Regia di Federico Fellini vedi scheda film
Si può dire che Fellini qui cerchi di ripetere La strada (i punti di raccordo fra Gelsomina e Cabiria sono più d'uno), ma improntandolo ad una morale più fideistica, cattolica fino al midollo. C'è una speranza nascosta anche nel baratro più buio: questo è quanto. Eppure, se la si vuole vedere da un'altra, opposta prospettiva, Cabiria, personaggio molto più reale di Gelsomina (da clown in una fiaba a prostituta sui vialoni romani), nel suo rifiuto di abbandonarsi alla disperazione diviene quanto di più testardo e stolido possa concentrarsi nell'animo umano: dopo tanti anni di 'professione' è ancora disposta ad accettare ogni tipo di sopruso nel nome del vero amore. Sognatrice o illusa? Testarda o fedele? Candida o stupida? Certo è che la Masina ce la mette tutta e fa la sua bella figura (molto meglio qui che nella Strada), protagonista unica al centro della scena per tutto il film; Nazzari compare brevemente in una parte autoironica, Périer rende molto efficacemente un credibile Oscar (l'uomo delle speranze di Cabiria).

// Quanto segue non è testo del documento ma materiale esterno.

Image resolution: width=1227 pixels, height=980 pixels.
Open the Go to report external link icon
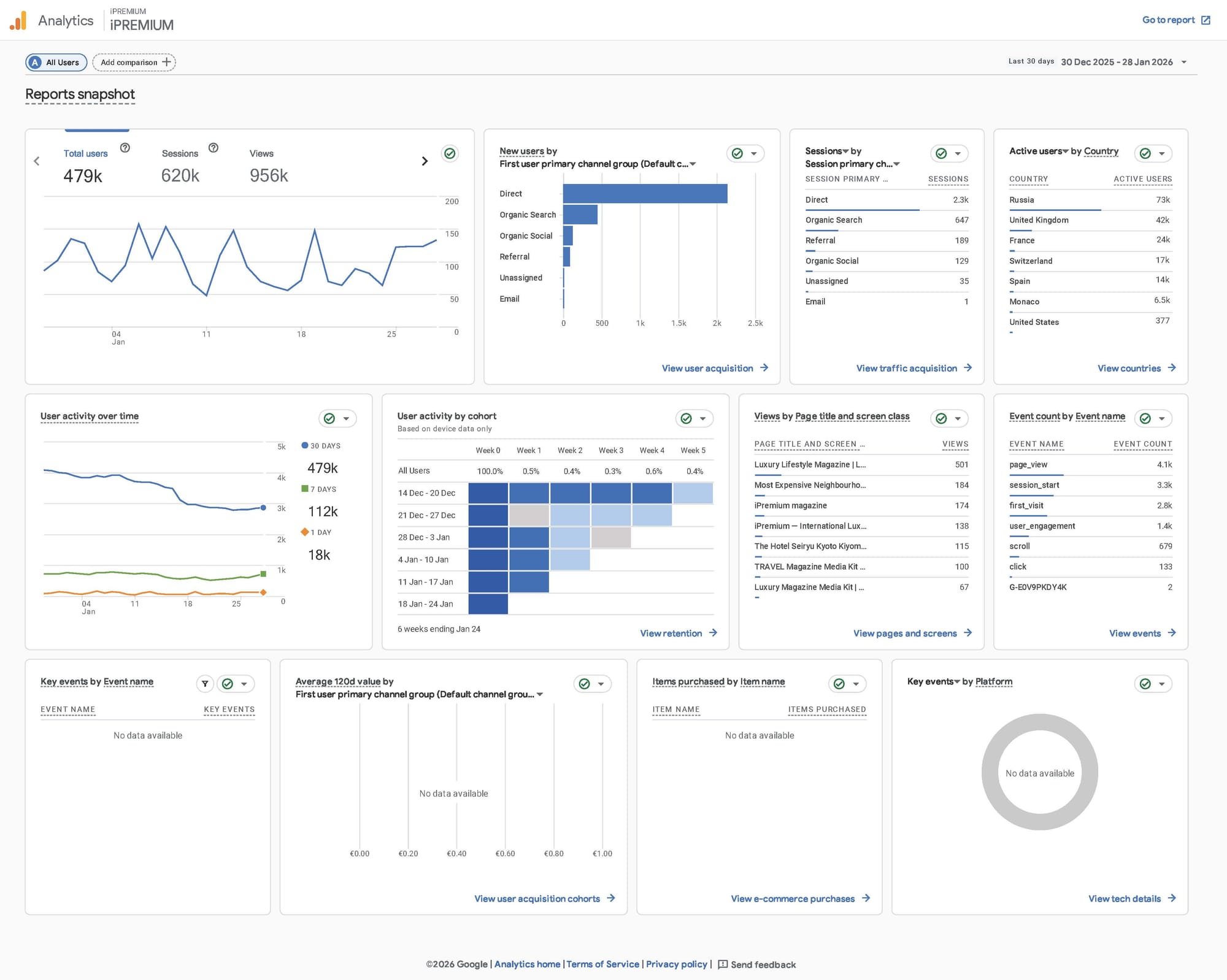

E l'Oscar in effetti arriva. Primo finale corale alla Fellini.
Cabiria è una prostituta romana. A parte le solite aggressioni ed i clienti cafoni, se la passa abbastanza bene: ha una casetta sua ed un po' di soldi da parte; ingenuamente ancora crede nell'amore. Una sera, tramite il numero di un ipnotizzatore, conosce Oscar, timido ed apparentemente innamorato di lei. Entro breve i due fanno grandi progetti: ma ancora una volta Oscar voleva solo derubarla. Cabiria, di nuovo sola e povera, si aggrega a dei ragazzi che cantano, ancora una volta spensierata.